Foods and beverages don’t cause this disorder but might act as a trigger. Caffeinated drinks, alcohol, chocolate, carbonated drinks, milk products, sorbitol, and fried foods may make your symptoms worse. Too much of fiber can aggravate IBS- D symptoms.
Try and find out the types of whole grains, fruits, vegetables and beans that are gentle on your digestive system. Drink at least eight glasses of water daily because diarrhea leads to dehydration.
Anxiety and stress can worsen your symptoms of IBS-D. If you are feeling anxious, try yoga, massage, and hypnotherapy. Exercise improves your bowel functions and increases positive feelings. Also, some forms of talk therapy can also significantly reduce your symptoms.
Live a Better Life with IBS by Avoiding Trigger Foods
Irritable bowel syndrome poses some daily challenges such as pain, discomfort, and general inconvenience.

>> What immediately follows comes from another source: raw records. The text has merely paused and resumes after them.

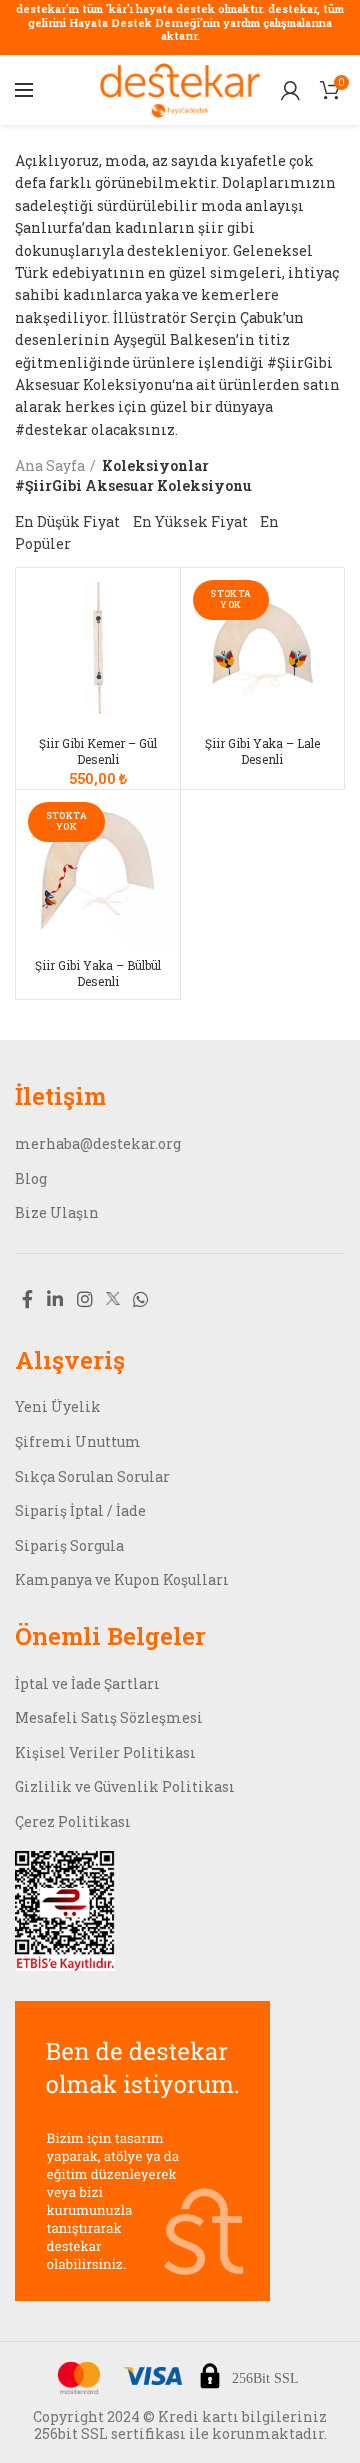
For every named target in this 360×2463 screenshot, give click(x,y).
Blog (31, 1178)
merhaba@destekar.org (98, 1143)
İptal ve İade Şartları (87, 1683)
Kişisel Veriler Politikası (105, 1752)
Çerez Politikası (73, 1821)
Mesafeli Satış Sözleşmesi (109, 1717)
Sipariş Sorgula (69, 1545)
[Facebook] (27, 1299)
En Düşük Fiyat (67, 521)
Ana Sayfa (50, 465)
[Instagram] (85, 1299)
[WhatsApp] (141, 1299)
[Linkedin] (55, 1299)
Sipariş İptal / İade (80, 1510)
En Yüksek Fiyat (190, 521)
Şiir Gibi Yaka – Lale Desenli (262, 751)
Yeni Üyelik (58, 1406)
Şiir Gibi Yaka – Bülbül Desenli (98, 973)
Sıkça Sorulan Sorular (92, 1476)
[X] (113, 1298)
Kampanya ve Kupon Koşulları (122, 1579)
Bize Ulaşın (57, 1212)
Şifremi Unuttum (78, 1441)
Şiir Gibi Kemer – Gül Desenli (98, 751)
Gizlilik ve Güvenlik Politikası (125, 1786)
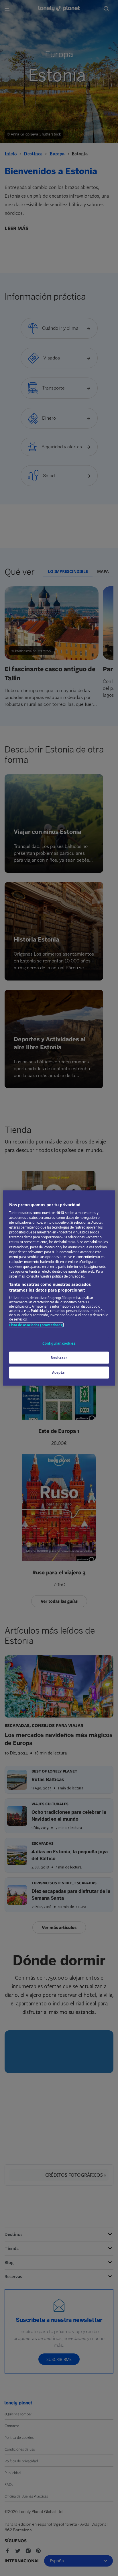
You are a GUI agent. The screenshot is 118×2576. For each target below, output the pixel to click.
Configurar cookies (58, 1343)
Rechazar (59, 1357)
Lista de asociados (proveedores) (36, 1325)
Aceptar (59, 1372)
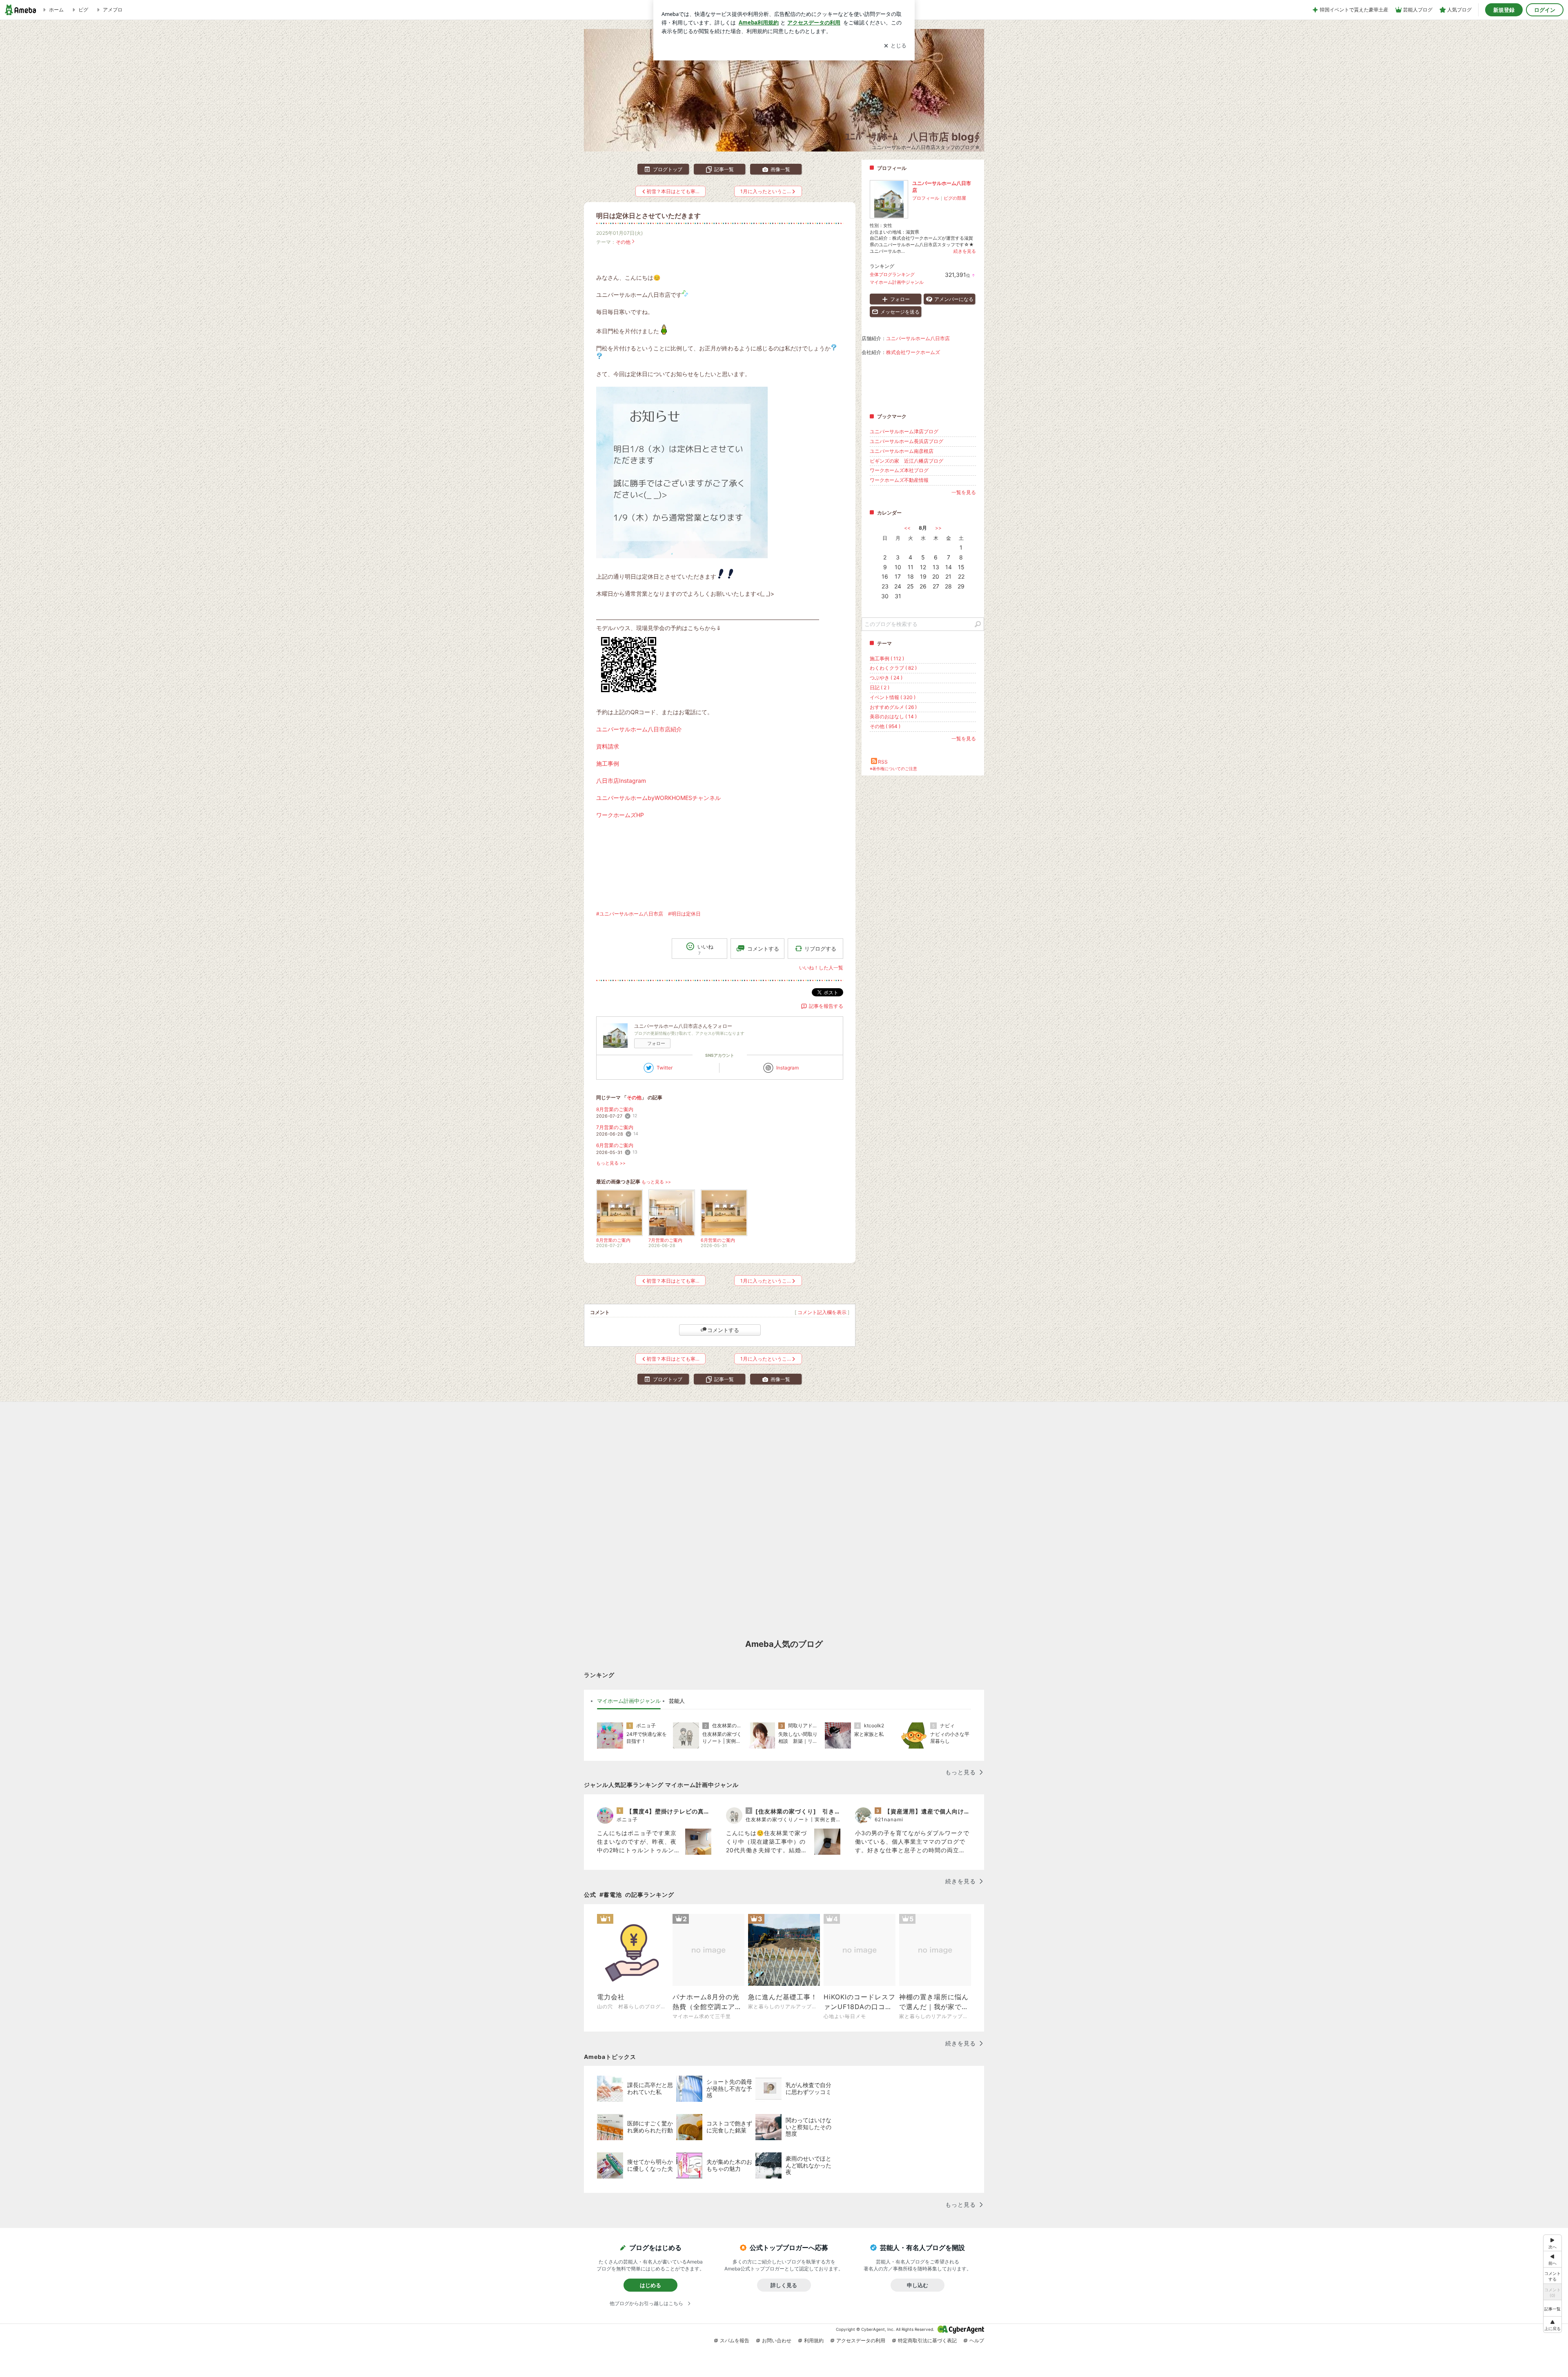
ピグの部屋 (955, 198)
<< (907, 528)
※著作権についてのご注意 (893, 768)
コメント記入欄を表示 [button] (821, 1312)
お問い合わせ (776, 2340)
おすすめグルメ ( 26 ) (893, 707)
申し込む (917, 2285)
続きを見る (964, 251)
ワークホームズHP (620, 814)
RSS (883, 762)
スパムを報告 (734, 2340)
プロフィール (925, 198)
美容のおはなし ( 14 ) (893, 716)
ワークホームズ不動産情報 (899, 480)
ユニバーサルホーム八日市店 (918, 338)
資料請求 (607, 746)
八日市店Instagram (621, 780)
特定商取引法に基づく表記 (927, 2340)
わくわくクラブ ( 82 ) (893, 668)
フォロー (656, 1043)
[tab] (629, 1701)
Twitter (665, 1068)
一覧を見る (963, 492)
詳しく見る (784, 2285)
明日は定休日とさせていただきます (648, 216)
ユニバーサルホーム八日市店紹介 (639, 729)
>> (938, 528)
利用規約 (814, 2340)
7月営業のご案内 (614, 1127)
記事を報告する (826, 1006)
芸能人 (677, 1701)
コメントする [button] (763, 948)
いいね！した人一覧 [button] (821, 968)
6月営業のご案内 (614, 1145)
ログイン (1544, 10)
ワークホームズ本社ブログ (899, 470)
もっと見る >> (611, 1163)
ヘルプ (976, 2340)
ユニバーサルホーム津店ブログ (904, 431)
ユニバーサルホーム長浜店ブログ (906, 441)
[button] (1552, 2324)
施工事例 (607, 763)
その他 (623, 242)
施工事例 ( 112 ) (887, 658)
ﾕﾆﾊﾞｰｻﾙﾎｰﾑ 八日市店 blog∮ (912, 136)
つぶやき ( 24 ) (886, 678)
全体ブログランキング (892, 274)
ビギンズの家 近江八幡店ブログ (906, 461)
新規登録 (1504, 10)
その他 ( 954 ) (885, 726)
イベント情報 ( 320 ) (892, 697)
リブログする (820, 948)
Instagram (787, 1068)
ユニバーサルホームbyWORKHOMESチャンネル (658, 797)
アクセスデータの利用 (860, 2340)
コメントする (723, 1330)
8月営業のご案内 (614, 1109)
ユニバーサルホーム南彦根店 (901, 451)
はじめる (650, 2285)
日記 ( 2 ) (879, 687)
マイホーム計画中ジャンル (897, 282)
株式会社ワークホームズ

Some people with IBS will experience depression or generalized anxiety disorder at some point in their lives.
The best way to cope with IBS is to know your triggers and symptoms. Try to talk openly about IBS and seek the support of family and friends. At work, let your trusted supervisor and friends know about your problem. Dietary modification along with stress management can significantly improve your quality of life.